<男子テニス:全米クレーコート選手権>◇10日◇ヒューストン

 決勝進出した日本男子のエース錦織圭(21=ソニー)が、過去4戦全勝のライアン・スウィーティング(23=米国)に4-6、6-7、1時間59分でストレート負け。日本男子史上初のツアー2度目の優勝と、日本男子歴代世界最高位更新というダブル快挙はならなかった。それでも世界ランクを48位に上げて自己最高位を更新、初のトップ50入りを果たした。過去の日本男子最高位は92年7月に松岡修造が記録した46位。

 「もう少し自分から打てていたらチャンスはあった」。錦織は悔しそうに汗をぬぐった。決勝までの攻撃的なテニスを最後まで貫けなかった。最大のチャンスは第2セット5-4リードの第10ゲーム。3度のセットポイントを奪ったが、その度に、190センチの長身から繰り出される相手の強力サーブで追いつかれた。10度のジュースの末、最後は根負けした。
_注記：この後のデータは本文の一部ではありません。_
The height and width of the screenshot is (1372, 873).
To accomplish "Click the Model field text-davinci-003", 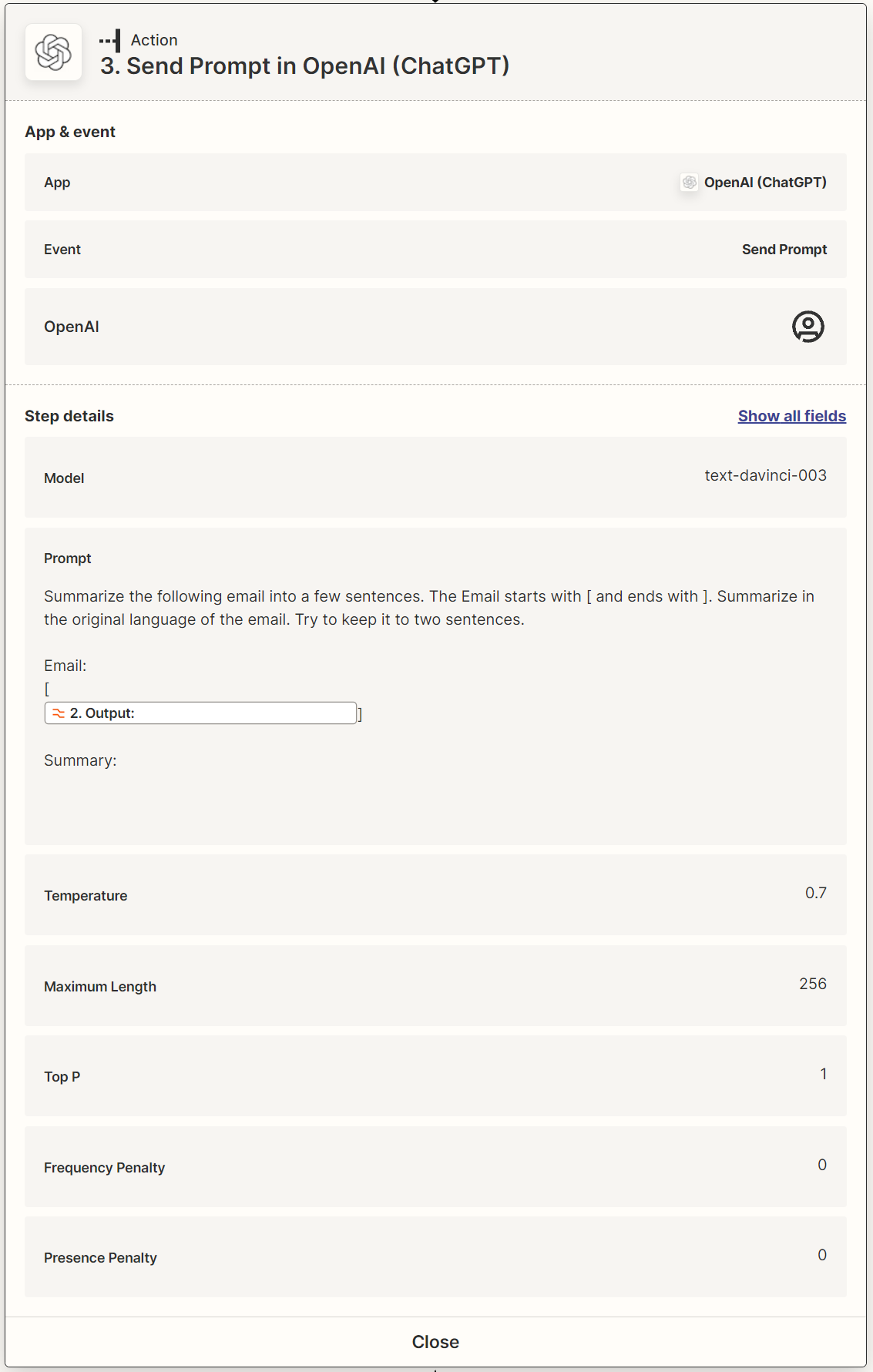I will point(764,475).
 東日本大震災のことも頭を離れなかった。チャリティーオークションや寄付などで貢献したが、優勝でも元気を与えたいと切実に思った。しかし、その思いが、逆に「守りに入ってしまった」ことにつながった。

 今季初のクレー(土)コート大会での準優勝は、5月22日開幕の全仏に大きな弾みとなった。「粘り強さがついてきた。自信になる」。今年の全豪では、日本男子46年ぶりの3回戦進出。全仏では、それ以上の成績が期待される。